I want to reiterate that I harbor no ill will towards the judges. The identity of the judges really makes little difference to me. Again, it wasn’t something that particular people said to me, a particular person, to be mean. I frankly think that the task of judging the competition was unenviable and overwhelming. And I can’t help but think that they were hindered by their own lack of experience in judging a show like this. I think it would have been tough for the most seasoned of judges. Not to back pedal my experience with the whole judging experience…but merely to remind us that they too are people with feelings and in the end this is a small quilting world. I was hurt and confused by my critiques which I’ve come to learn was the experience of many at this show and others.
After some investigation into the Modern Quilt Guild’s definition of Modern Quilting, I found some enlightening information for myself. I’m not entirely certain when this became the guild’s official position on what modern quilting is, but it is highly reflective of the judges selections and comments.
“We define modern quilts as quilts that are functional, include bold colors, and are inspired by modern design. Minimalism, asymmetry expansive negative space, and alternate grid work are often a part of modern quilt compositions, as are improvisational piecing and solid fabrics.”
This is extremely interesting to me because that seems like just ONE portion of what modern quilting is. In fact the previous definition by the Modern Quilt Guild seems much more what I would have said it is now. Found on the less updated New Orleans Modern Quilt Guild site ( I was part of that guild when I
lived there), their previous definition of the Modern Quilt movement was:
“Modern quilting is a new twist on the traditional art of quilting. This may mean something as simple as using a traditional quilt block and updating it in a fresh, fun new way. That includes using modern fabrics, modifying the block arrangement or even the scale of the block. The piecing could be improvisational and wonky, or it could be very exact and measured, following a pattern or creating your won. The quilting could be traditional stippling, clean straight lines, or a very “free” have fun and quilt-as-you-go style. Fabrics could be upcycled vintage sheets, custom digital printed fabric, a yummy selection from one of the new modern fabric designers, or an old fabric from an ever growing stash.
Modern quilting is sometimes difficult to define because in many ways the definition is as individual as the quilter – changing from quilter to quilter. In addition to reflecting the individual personality and personal style of the quilter, it also reflects the current aesthetic of the day.
Modern quilting is also about the attitude and the approach that modern quilters take. It respects the amazing artistry and talent of the tradition of quilting, while allowing the quilter to challenge the “rules”. In fact, if there were one rule in modern quilting, it would be that there are no rules.

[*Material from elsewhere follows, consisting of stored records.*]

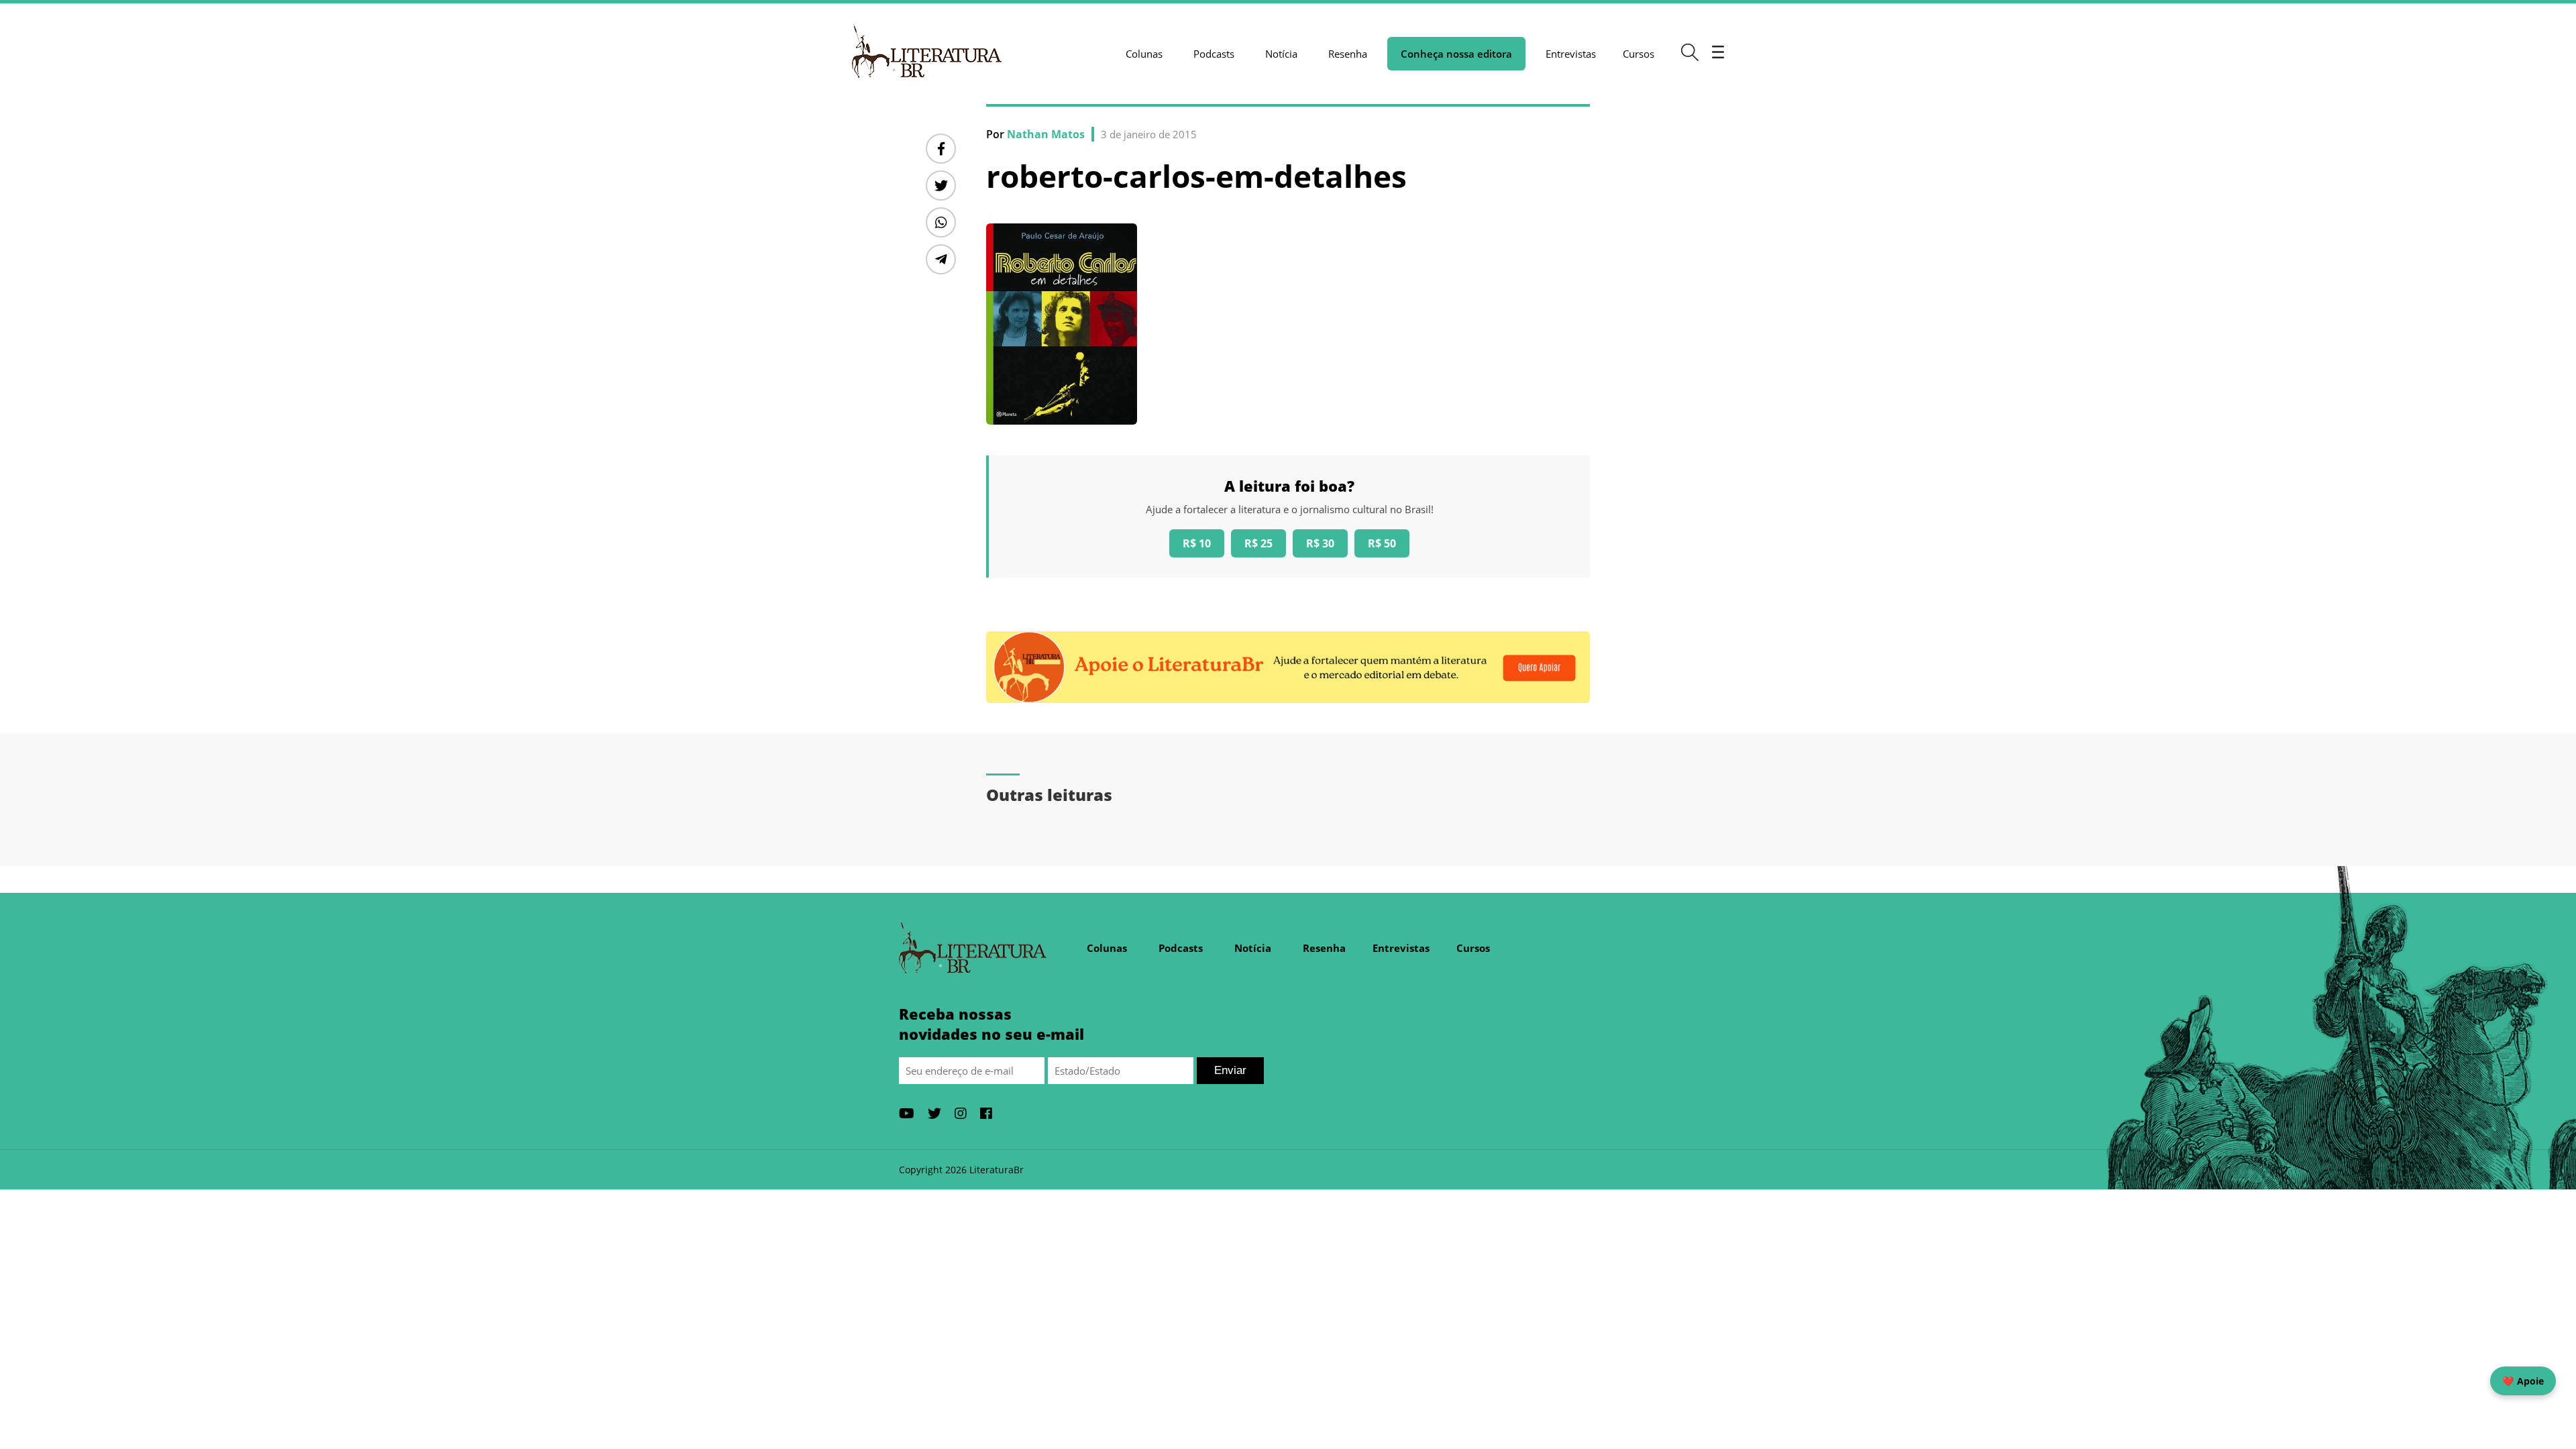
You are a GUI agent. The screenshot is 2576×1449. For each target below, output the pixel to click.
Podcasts (1213, 53)
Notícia (1281, 53)
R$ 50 (1382, 543)
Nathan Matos (1046, 134)
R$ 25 (1258, 543)
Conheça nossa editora (1456, 53)
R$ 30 (1320, 543)
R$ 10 (1197, 543)
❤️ (2523, 1381)
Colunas (1144, 53)
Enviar (1230, 1070)
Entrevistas (1571, 53)
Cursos (1638, 53)
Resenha (1347, 53)
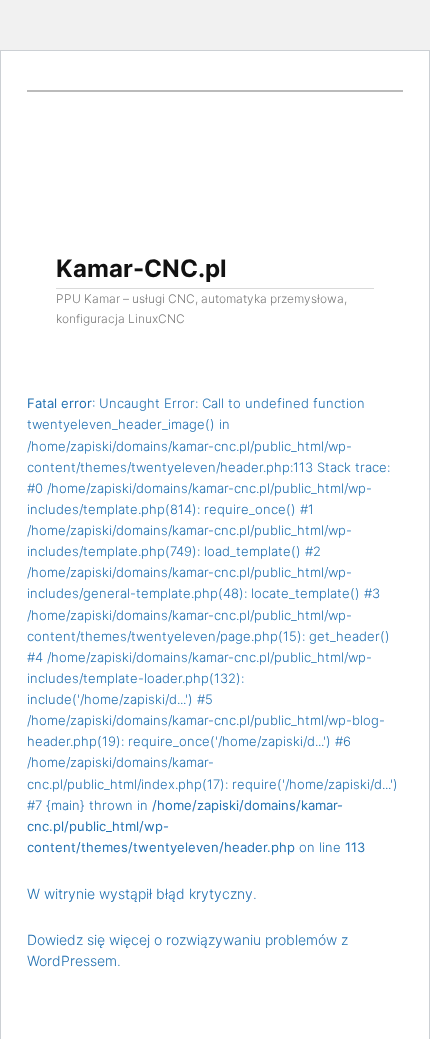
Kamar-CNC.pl (141, 268)
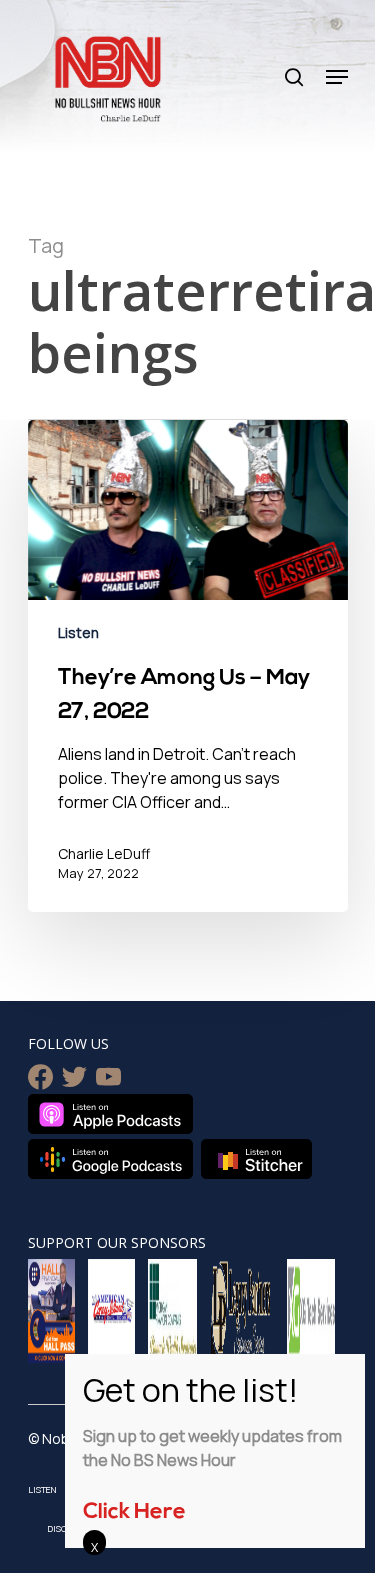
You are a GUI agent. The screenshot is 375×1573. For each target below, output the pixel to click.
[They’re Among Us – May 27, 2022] (188, 666)
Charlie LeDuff (104, 853)
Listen (78, 632)
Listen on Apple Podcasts (110, 1114)
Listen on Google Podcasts (110, 1159)
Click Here (134, 1512)
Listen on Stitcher (256, 1159)
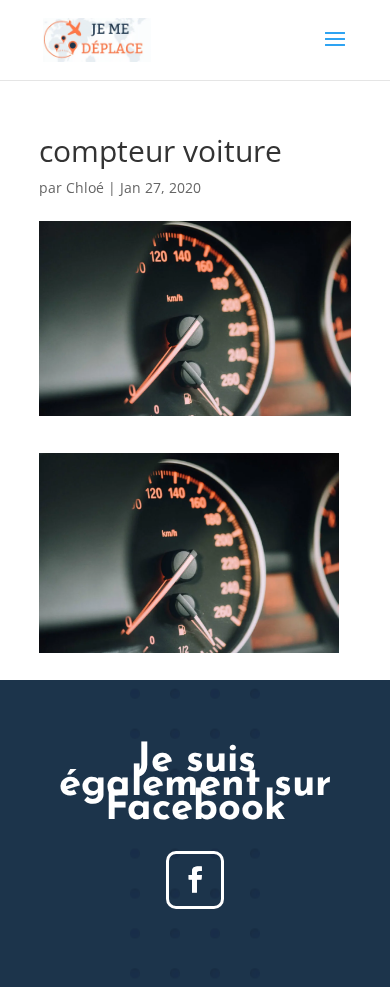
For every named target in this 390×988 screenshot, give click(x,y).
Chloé (85, 187)
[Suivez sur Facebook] (195, 880)
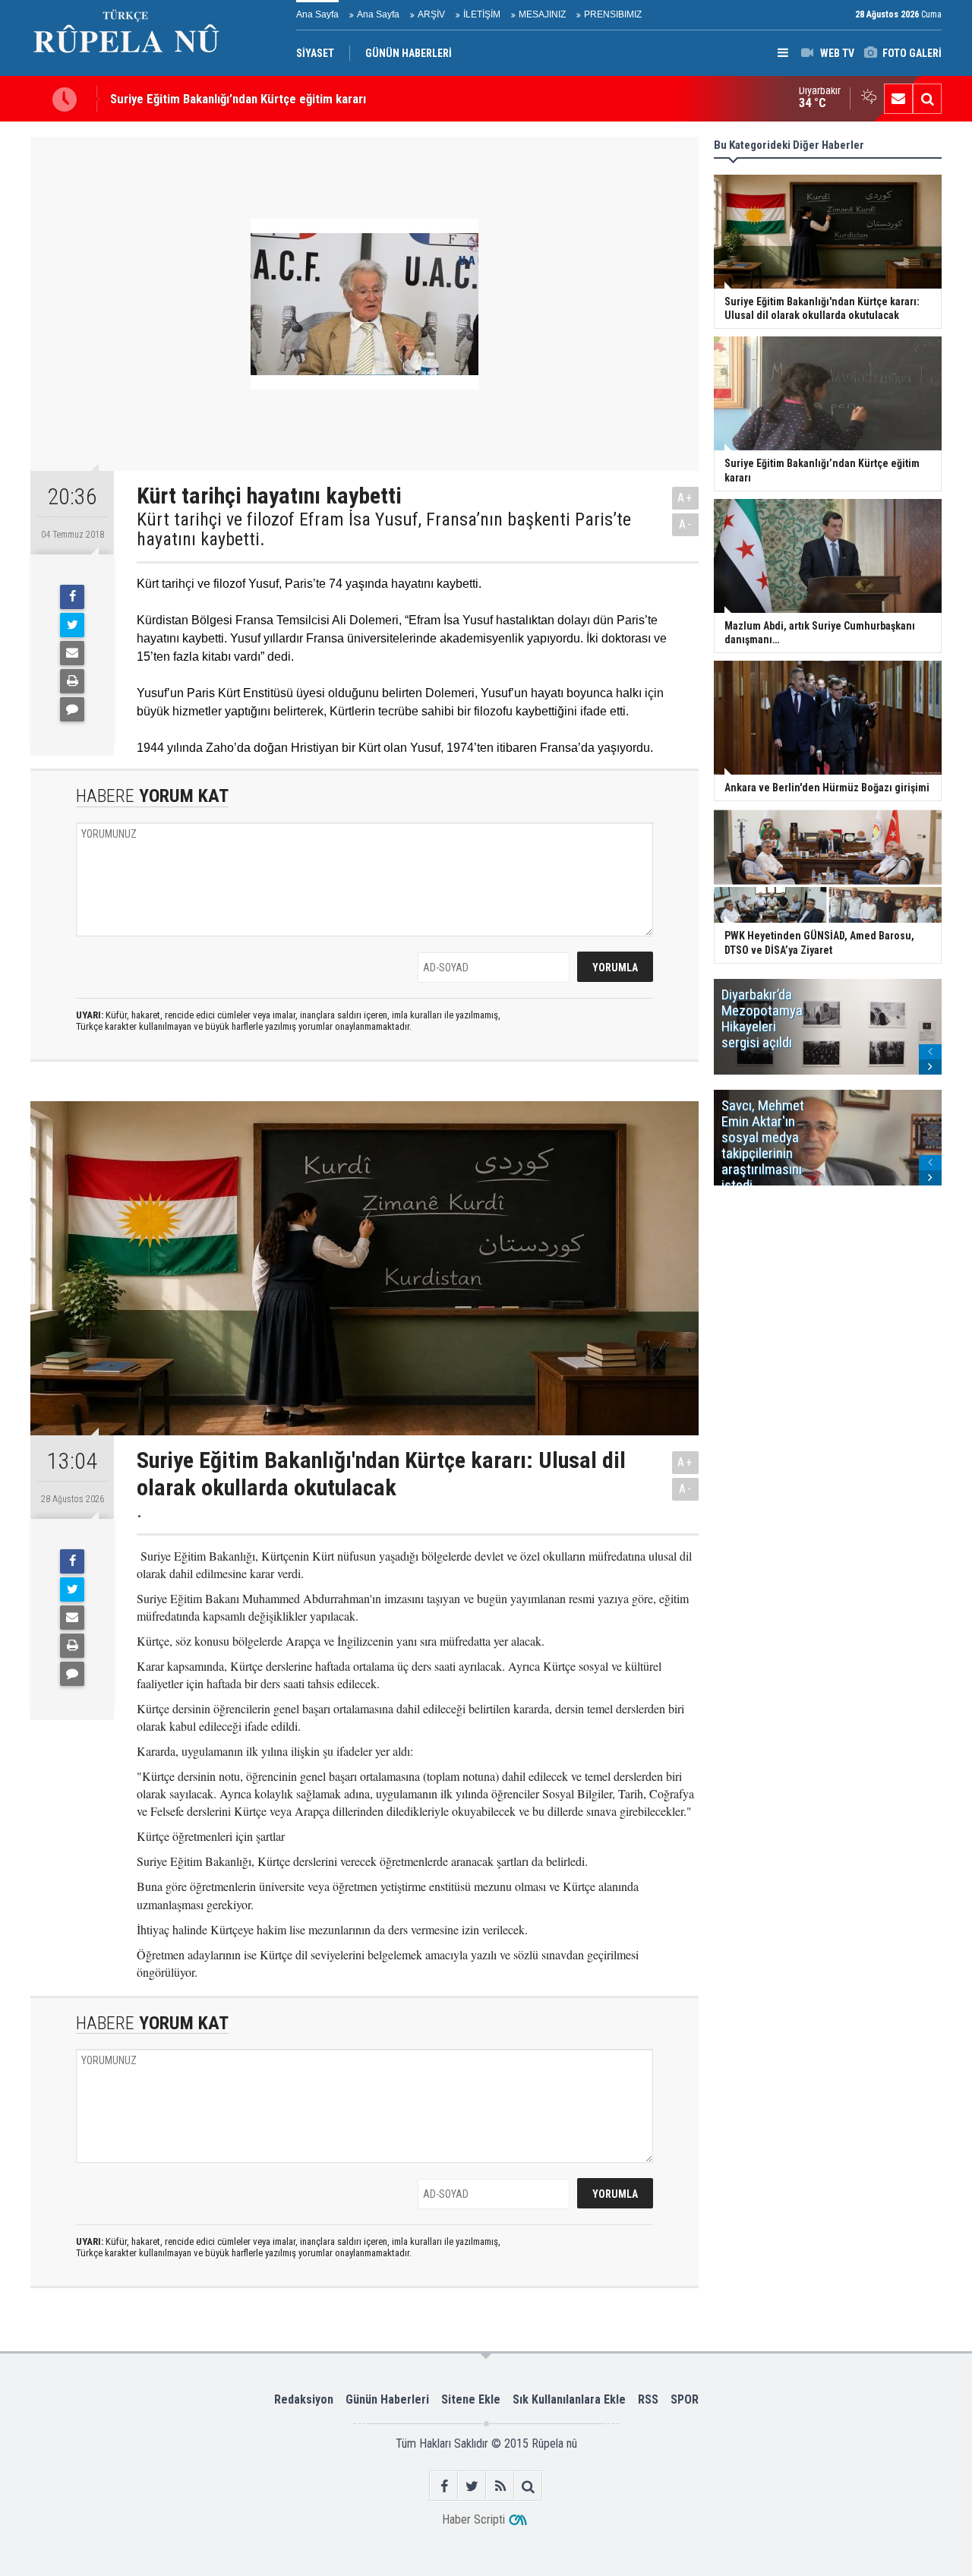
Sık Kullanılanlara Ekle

The concept of modern quilting is not meant to divide or segregate. It is meant to welcome new quilters, of all ages, to the world of quilting in a style that they can relate to. In many ways, modern quilting takes us back to the basics of the early quilters, when women of the day used the colors and styles of their time to express themselves creatively”
THAT is the Modern Quilt movement that I want to be a part of. That is what I thought this group was still about. It’s helpful for me to know that they have defined themselves more strictly. I am more sure that I need not put myself in the box of “modern quilter”. I don’t put myself out there as a “traditional quilter” either.
I am, without any other label, simply a quilter.